● **Required work**: Continue the code review discussion of LLVM's HashBuilder below, starting right after its last sentence. The data that follows that discussion is not part of the text to continue.

Do you mean to do it explicitly, in case the ArrayRef implementation changes ?

llvm/unittests/Support/HashBuilderTest.cpp
27–37

https://reviews.llvm.org/D107781

This PR will have to be rebased once the prep is reviewed and lands.

39–45

Done. That makes it more usable indeed.
I kept the helper to keep the tests concise.

82–83

I have cleaned this up significantly as part of the endianness support. It does not look like what you suggest, but I think it is much better than before.
There is now a single ReferenceHashCheck handling all hasher types, with the three big, little, and native endiannesses.

This is the only test that verifies against a hard-coded reference hash. In my opinion it is valuable to ensure the stability of hashes across platforms.
Other tests rely on equality or difference of different hashes.

arames added inline comments.Aug 16 2021, 11:30 AM
llvm/unittests/Support/HashBuilderTest.cpp
102–103

I had borrowed the basic tests for hash_code, which did include it. I agree they bring no value here. Removed.

arames updated this revision to Diff 366685.Aug 16 2021, 11:31 AM
arames marked an inline comment as done.

Update test to compare against the hasher.

(Sorry it looks like I missed publishing a few earlier comments.)

I think this is getting close... I've found a few new things, and I apologize for not seeing them sooner.

Two high-level points, then more comments inline.

Firstly, I'm a bit concerned about the semantics of update(ArrayRef) (and update(StringRef) by proxy) due to inconsistency with HasherT.

  • HasherT::update(ArrayRef<uint8_t>) hashes the raw bytes pointed to by the array.
  • HashBuilder<HasherT>::update(ArrayRef) (including for uint8_t) hashes the size first, then the raw bytes.

This inconsistency could be confusing and error-prone.

I wonder if we should (mostly) avoid the word update in HashBuilder and use add instead. This also fixes the updateRange problem I point out inline (addRange works just fine without a preposition). We could leave update() around *just* for ArrayRef<uint8_t> (and maybe StringRef), forwarding to addElements/addRangeElements (see inline). The result would be:

  • HashBuilder<HasherT>::update does exactly the same thing as HasherT::update (also working with StringRef, for convenience)
  • HashBuilder<HasherT>::add (and add*) handles higher-level semantics, including primitives, endianness, ranges, etc.

Secondly, a base class that lacks the Endianness template parameter should probably be factored out to avoid bloating code once this starts getting used. I think there should be three layers.

  • HashBuilderBase can take just a HasherT parameter, and implement update (new meaning, matching HasherT::update), final(), and all other things that don't care about endianness.
  • HashBuilderImpl layers the add* family on top and takes an Endianness parameter. But native is illegal here.

● **Provided material**:

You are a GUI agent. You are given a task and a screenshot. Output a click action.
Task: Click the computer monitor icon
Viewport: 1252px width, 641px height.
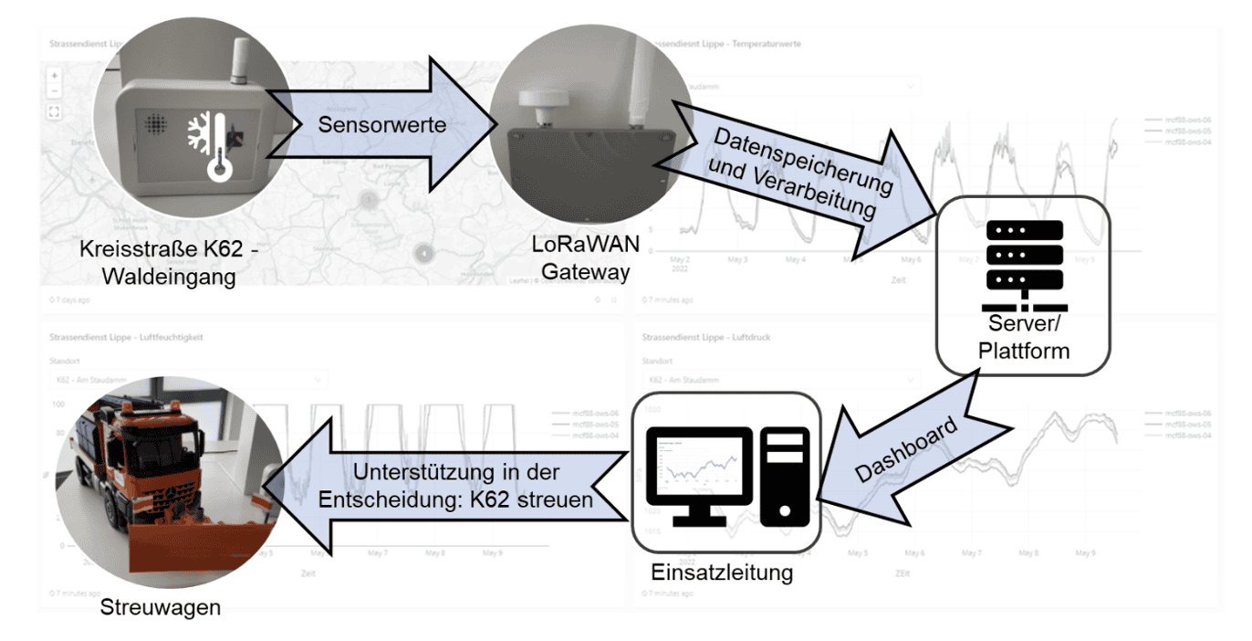click(699, 475)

● **Expected answer**:
  • HashBuilder canonicalizes native to system_endianness() to avoid code bloat, something like:
template <typename HasherT, support::endianness Endianness>
class HashBuilderImpl {
  static_assert(Endianness != native, "HashBuilder should canonicalize endianness");
  // etc.
};

template <typename HasherT, support::Endianness Endianness = native,
                            support::Endianness EffectiveEndianness =
                                Endianness == native
                                   ? support::endian::system_endianness()
                                   : Endianness>
class HashBuilder
    : HashBuilderImpl<HasherT, EffectiveEndianness> {
  using HashBuilderImplT = HashBuilderImpl<HasherT, EffectiveEndianness>;

public:
  HashBuilder() = default;
  HashBuilder(HasherT &Hasher) : HashBuilderImplT(Hasher) {}
};
llvm/include/llvm/Support/HashBuilder.h
81

I wonder if std::is_floating_point should be excluded.

  • Float values might generally a bit iffy to be included in a stable hash, because of all the floating point modes that can affect their values.
  • long double has a platform-dependent mantissa.

This would disable HashBuilder::add, forcing clients to think about what they actually want to do with it. WDYT?

84–85

I think these should be private, and Hasher can have a getHasher() accessor. This'll make it easier to make HashBuilder move/copy-friendly in the future if for some reason that's useful.

87–95

Just seeing this question.

  • I don't think it's necessary to default to a stable hash. Clients can do that when it's useful. But if you're uncomfortable with unstable-by-default, another option is not to have a default, and then the client will need to spell out support::native, making it more clear that the hash is unstable. (It's easier to add a default later, but changing the default might not be easy.)
  • I think the explicit parameter for Endianness makes it clear to authors they should be thinking about Endianness.
  • There should be a name change to align with add. addToHash?
88–91

Can this be simplified?

HashBuilder() : OptionalHasher(in_place), Hasher(*OptionalHasher) {}
97–99

I made some comments on the patch this one depends on (https://reviews.llvm.org/D107781 -- FYI, I linked them using the add parent/child revision button above).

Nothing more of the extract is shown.